* Exercise requirements
From the line with "Especialistas UTAMED Universidad (69, 1714)" through the line with "Dirección de Equipos (69, 1557)", repeat the entries verbatim, both end lines included, and add nothing.

[Material to process]

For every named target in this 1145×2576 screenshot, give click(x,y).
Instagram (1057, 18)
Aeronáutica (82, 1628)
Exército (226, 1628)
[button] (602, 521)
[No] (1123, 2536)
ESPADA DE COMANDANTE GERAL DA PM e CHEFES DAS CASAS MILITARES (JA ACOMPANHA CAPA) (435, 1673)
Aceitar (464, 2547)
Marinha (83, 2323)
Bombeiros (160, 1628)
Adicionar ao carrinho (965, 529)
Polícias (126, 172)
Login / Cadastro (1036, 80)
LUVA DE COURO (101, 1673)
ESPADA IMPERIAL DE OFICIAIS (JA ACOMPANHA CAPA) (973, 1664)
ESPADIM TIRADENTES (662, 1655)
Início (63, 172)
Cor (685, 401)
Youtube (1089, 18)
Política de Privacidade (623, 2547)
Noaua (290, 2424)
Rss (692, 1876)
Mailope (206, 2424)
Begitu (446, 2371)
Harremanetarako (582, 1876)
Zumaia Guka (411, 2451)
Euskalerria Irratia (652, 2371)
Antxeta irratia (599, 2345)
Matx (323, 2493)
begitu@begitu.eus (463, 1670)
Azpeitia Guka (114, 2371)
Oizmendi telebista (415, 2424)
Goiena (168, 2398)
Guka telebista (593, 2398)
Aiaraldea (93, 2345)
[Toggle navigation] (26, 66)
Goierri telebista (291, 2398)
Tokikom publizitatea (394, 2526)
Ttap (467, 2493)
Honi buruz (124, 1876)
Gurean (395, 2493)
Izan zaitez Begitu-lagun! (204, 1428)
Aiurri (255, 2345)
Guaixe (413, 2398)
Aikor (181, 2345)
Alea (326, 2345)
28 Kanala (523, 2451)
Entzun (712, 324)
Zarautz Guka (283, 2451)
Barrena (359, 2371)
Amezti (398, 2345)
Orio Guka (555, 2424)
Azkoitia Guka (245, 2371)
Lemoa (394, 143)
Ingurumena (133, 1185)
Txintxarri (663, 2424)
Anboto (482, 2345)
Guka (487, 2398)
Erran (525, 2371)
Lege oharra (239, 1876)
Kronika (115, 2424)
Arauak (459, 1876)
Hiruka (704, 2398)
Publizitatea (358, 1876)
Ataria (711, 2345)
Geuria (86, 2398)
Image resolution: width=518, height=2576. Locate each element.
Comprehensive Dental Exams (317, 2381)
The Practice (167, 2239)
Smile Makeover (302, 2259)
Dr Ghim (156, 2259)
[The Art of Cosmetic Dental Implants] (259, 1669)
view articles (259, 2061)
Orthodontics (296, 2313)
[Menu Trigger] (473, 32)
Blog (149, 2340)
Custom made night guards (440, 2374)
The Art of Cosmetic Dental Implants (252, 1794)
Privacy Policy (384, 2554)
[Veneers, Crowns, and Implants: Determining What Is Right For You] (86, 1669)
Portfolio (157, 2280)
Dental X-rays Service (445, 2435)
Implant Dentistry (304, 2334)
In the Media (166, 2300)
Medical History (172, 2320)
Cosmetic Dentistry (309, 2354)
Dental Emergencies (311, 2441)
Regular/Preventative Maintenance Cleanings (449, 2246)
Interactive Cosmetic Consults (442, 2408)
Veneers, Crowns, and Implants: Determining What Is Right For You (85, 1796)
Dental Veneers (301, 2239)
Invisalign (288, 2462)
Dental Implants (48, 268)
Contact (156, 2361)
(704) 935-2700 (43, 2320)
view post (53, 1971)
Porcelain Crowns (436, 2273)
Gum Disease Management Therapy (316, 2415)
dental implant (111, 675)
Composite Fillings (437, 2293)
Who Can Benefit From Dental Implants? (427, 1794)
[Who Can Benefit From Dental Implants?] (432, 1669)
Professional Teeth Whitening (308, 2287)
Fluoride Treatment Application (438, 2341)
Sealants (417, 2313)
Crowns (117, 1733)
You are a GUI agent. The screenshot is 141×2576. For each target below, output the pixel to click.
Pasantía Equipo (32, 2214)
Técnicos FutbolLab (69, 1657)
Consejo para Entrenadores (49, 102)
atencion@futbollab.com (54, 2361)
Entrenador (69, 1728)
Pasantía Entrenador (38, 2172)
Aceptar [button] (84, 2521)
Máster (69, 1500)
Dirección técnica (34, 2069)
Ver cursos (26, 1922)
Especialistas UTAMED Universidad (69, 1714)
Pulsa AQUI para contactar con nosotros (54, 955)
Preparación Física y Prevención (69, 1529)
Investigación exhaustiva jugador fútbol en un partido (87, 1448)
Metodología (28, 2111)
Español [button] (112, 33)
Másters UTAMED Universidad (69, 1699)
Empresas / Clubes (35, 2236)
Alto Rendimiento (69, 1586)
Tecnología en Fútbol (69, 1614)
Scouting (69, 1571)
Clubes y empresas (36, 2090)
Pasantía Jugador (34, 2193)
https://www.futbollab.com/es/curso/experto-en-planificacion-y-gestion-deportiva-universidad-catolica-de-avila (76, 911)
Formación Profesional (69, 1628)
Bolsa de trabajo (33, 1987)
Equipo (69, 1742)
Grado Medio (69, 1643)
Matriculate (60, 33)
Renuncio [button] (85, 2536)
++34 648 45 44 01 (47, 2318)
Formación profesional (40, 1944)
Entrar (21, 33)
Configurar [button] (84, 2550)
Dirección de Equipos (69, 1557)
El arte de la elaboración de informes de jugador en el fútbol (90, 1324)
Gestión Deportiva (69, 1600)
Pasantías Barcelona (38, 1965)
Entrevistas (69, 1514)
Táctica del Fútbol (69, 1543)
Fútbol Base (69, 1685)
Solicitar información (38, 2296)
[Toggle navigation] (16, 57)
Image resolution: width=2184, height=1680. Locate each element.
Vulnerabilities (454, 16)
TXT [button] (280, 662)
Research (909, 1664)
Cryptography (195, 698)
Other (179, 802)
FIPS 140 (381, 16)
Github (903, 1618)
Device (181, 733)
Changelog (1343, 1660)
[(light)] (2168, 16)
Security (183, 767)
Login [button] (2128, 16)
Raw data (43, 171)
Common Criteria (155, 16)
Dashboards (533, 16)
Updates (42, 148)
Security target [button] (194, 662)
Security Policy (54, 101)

[/Material to process]

* The answer
Especialistas UTAMED Universidad (69, 1714)
Pulsa AQUI para contactar con nosotros (54, 955)
Preparación Física y Prevención (69, 1529)
Investigación exhaustiva jugador fútbol en un partido (87, 1448)
Metodología (28, 2111)
Español [button] (112, 33)
Másters UTAMED Universidad (69, 1699)
Empresas / Clubes (35, 2236)
Alto Rendimiento (69, 1586)
Tecnología en Fútbol (69, 1614)
Scouting (69, 1571)
Clubes y empresas (36, 2090)
Pasantía Jugador (34, 2193)
https://www.futbollab.com/es/curso/experto-en-planificacion-y-gestion-deportiva-universidad-catolica-de-avila (76, 911)
Formación Profesional (69, 1628)
Bolsa de trabajo (33, 1987)
Equipo (69, 1742)
Grado Medio (69, 1643)
Matriculate (60, 33)
Renuncio [button] (85, 2536)
++34 648 45 44 01 (47, 2318)
Formación profesional (40, 1944)
Entrar (21, 33)
Configurar [button] (84, 2550)
Dirección de Equipos (69, 1557)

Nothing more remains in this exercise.